Dave Mitchell writes:
I spent the majority of my time last month continuing to work on fixing and refactoring the Perl_re_intuit_start() function, which is the main run-time optimisation facility in the regex engine.
Part of my goal has been to simplify the structure of the code, which uses no large-scale structural features like while-loops, but instead relies on lots of labels and goto's. Ignoring the three "go here on failure" labels (giveup, fail_finish, fail), there were 10 other labels in this function. I've now reduced that to 6, and expect to reduce it further soon.
I've also managed to merge two very similar (but maddeningly different) blocks of code, that handled the "second-longest substring is anchored" and "... is floating" cases, while removing inconsistencies between the two branches.
The utf8 handling is now much more efficient, and no longer goes quadratic on certain classes of long utf8 strings.
The main legacy of this refactoring should be that the code is finally comprehensible. This has involved a lot of "why is that set so? Add assert; see what fails in the test suite" iterations.
My work so far can be found in the branch davem/intuit2.
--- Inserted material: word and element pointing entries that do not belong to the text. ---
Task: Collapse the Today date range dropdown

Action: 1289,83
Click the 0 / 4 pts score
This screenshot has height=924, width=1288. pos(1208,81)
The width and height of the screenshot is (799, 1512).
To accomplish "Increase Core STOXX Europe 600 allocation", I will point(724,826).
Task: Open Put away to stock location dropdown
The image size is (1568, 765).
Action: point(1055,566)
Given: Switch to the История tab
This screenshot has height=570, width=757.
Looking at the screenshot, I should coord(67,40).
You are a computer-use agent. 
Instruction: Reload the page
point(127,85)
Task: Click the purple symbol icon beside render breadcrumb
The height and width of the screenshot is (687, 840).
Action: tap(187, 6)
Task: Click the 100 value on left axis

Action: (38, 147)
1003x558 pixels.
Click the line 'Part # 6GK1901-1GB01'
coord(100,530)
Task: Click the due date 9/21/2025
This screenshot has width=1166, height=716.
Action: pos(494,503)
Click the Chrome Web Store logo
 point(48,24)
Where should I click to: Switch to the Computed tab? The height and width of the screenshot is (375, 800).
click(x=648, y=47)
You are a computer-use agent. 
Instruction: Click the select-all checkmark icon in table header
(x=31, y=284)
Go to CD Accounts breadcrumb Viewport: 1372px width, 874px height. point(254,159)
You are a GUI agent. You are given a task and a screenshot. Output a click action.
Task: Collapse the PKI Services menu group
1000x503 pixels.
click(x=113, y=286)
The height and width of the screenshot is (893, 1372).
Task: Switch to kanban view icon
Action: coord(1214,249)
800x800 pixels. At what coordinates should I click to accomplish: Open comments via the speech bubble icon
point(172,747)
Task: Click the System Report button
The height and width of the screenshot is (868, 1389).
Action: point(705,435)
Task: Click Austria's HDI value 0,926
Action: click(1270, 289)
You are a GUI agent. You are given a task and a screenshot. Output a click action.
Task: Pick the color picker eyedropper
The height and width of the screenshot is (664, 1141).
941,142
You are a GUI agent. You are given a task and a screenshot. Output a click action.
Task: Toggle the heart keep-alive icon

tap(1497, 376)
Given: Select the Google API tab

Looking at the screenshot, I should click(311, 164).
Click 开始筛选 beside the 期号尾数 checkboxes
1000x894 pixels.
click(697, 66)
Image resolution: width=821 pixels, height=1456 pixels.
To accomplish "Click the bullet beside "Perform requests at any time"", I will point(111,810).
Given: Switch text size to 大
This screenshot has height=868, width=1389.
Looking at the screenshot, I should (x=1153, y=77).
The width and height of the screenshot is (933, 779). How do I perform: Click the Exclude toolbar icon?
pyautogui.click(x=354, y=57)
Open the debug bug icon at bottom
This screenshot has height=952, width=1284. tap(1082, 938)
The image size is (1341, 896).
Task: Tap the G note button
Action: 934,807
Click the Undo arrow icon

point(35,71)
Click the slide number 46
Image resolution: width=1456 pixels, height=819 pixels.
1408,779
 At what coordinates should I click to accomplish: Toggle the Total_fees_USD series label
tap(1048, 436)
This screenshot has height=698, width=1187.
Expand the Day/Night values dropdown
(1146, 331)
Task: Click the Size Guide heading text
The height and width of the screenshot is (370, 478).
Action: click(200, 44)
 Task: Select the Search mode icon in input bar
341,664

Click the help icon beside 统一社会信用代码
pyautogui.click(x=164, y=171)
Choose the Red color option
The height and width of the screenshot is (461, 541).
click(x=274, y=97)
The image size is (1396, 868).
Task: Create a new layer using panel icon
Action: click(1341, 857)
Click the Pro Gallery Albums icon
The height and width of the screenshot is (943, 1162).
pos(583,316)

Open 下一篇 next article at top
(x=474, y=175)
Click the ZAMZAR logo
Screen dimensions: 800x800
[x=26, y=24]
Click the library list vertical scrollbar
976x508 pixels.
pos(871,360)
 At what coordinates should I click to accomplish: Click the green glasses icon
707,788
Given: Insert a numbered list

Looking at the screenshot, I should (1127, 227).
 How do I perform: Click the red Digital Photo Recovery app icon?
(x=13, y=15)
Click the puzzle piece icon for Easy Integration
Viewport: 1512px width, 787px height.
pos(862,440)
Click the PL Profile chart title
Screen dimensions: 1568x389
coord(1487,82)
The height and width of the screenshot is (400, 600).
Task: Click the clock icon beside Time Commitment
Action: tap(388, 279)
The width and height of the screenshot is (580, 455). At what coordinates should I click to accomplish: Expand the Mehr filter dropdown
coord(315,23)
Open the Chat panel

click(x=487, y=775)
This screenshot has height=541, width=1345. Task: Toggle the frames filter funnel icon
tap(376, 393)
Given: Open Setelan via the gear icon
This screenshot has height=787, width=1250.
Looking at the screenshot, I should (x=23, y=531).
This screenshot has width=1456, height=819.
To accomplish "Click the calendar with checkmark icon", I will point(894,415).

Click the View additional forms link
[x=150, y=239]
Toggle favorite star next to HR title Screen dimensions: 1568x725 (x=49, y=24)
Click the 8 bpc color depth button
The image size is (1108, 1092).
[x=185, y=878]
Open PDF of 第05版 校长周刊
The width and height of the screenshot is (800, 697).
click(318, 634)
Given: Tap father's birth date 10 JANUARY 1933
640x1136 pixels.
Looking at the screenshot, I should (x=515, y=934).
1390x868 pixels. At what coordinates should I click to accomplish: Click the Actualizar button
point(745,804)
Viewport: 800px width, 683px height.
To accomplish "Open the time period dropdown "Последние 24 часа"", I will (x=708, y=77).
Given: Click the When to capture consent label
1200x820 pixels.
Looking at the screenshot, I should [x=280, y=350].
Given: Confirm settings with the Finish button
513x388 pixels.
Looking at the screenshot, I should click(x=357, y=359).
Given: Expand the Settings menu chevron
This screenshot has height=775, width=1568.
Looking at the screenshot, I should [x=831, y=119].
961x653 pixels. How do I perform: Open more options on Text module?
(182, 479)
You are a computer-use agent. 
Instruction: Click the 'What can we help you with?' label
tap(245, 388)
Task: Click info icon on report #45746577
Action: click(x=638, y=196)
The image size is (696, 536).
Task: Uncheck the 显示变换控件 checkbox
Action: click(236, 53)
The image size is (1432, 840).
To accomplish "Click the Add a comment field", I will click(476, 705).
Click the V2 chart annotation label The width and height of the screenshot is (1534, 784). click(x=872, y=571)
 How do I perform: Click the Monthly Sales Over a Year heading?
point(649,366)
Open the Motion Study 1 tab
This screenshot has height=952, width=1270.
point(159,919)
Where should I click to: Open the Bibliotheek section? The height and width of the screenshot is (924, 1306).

- 41:39 RT#120692 Slow global pattern match with input from utf8
- 5:47 RT#40565 Windows fork emulation's child pseudo process cannot restore local scalar values
- 3:12 fix smoke issues
- 29:10 process p5p mailbox
79:48 Total (HH::MM)
79.8 total hours
18.0 average hours per week
As of 2014/01/31: since the beginning of the grant:
263.1 total hours
16.7 average hours per week
There are 137 hours left on the grant.